Validation of the model against unknown samples

The samples collected from the supermarkets were tested for their storage days using NIR spectroscopy and were employed to developed SIMCA models to classify them according to their storage days. Based on developed models, the 18 (75%) samples were accurately classified as labelled on the package and accepted by the model developed for day 3, whereas, 1 (4.16%), 3 (12.5%), 2 (8.3%) samples were accepted by the models for day 0, day 3, day 7 and day 10. It is noteworthy that no sample was accepted for model developed against day 5. The samples used for the developing the models was stored at 4+1°C, however the collected samples from the supermarkets have different temperatures for storage that why the samples showed different absorption pattern and accepted by the different day models. In general, the superstore uses the freezing temperature i.e., -4 to -18, which ultimately decreases the absorption values when analyzed using the NIR spectroscopy, beside this the temperature changes among samples or even different storage temperatures have significant effect on the meat samples. The samples stored under freezing temperature have ability to reduce their proteolytic activity and ultimately the production of volatile nitrogen is also decreased as it is used for freshness indication.

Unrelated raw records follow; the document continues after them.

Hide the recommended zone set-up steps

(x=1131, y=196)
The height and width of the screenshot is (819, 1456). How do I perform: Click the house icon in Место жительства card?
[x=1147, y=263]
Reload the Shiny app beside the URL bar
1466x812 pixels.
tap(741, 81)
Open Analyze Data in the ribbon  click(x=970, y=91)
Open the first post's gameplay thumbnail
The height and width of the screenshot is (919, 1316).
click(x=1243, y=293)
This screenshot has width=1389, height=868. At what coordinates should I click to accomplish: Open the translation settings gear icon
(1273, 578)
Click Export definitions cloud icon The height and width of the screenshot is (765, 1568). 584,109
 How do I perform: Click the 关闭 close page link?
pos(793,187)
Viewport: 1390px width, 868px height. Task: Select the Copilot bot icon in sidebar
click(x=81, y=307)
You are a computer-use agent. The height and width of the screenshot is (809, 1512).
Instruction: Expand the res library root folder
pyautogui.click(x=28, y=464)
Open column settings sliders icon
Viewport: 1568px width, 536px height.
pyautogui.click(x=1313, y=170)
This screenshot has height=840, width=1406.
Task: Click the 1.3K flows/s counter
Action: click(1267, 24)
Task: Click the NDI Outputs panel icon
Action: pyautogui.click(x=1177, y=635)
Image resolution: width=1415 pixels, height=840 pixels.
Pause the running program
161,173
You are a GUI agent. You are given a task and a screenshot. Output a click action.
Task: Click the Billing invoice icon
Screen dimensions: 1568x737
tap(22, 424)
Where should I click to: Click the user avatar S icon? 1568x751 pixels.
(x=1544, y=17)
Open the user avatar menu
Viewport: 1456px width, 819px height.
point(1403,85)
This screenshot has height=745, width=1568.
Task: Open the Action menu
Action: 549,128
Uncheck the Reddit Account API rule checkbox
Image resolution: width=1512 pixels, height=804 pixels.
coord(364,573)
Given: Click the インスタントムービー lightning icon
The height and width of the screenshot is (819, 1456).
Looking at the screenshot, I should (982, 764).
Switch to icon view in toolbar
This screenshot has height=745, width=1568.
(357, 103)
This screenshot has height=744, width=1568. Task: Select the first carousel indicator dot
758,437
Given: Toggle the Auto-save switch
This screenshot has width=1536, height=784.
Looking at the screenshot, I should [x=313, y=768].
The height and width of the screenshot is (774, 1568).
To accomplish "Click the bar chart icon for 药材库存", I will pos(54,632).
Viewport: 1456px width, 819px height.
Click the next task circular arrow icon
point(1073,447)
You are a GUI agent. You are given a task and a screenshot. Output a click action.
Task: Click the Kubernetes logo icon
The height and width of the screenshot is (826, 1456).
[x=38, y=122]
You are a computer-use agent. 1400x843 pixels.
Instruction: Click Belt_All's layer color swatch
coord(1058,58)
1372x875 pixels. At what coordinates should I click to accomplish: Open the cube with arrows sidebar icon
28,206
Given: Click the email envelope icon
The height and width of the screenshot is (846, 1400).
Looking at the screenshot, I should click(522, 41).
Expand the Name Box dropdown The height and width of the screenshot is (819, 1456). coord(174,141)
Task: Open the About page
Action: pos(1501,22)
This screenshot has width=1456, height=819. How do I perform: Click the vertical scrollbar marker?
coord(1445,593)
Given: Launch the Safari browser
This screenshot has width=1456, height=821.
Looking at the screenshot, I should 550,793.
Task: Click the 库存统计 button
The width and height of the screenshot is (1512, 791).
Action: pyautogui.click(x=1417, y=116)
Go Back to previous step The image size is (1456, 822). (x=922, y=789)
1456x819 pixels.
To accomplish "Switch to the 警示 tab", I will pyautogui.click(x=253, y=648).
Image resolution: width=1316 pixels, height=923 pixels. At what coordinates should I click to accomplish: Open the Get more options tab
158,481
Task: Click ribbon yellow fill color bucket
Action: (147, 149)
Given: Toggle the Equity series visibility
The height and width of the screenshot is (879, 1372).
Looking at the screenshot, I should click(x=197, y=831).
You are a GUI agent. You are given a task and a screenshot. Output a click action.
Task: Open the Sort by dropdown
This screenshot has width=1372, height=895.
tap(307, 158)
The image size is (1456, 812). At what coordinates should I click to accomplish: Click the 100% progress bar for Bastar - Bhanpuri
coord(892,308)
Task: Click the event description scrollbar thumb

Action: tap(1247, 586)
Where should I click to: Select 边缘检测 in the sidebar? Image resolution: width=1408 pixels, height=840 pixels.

NIR combined with DD-SIMCA was recognized as a suitable approach to monitor the chilled chicken stored for different days with rapid and low-cost method. However, DD-SIMCA revealed to be a practical tool for classifying the meat samples according to their storage days. Although the constructed model found reasonably accurate, recommending that the further studies should be carried out with large number of samples for industrial application.


Authors are highly grateful to Mr. Zhi (Buchi Instruments Switzerland) for his technical support for conducting this study.

This work was financially supported by IAEA Project No. D52040.

Author’s note

This study is a part of doctoral thesis of Yar Muhammad Jalbani.

Statement of conflict of interest

The authors have declared no conflict of interest.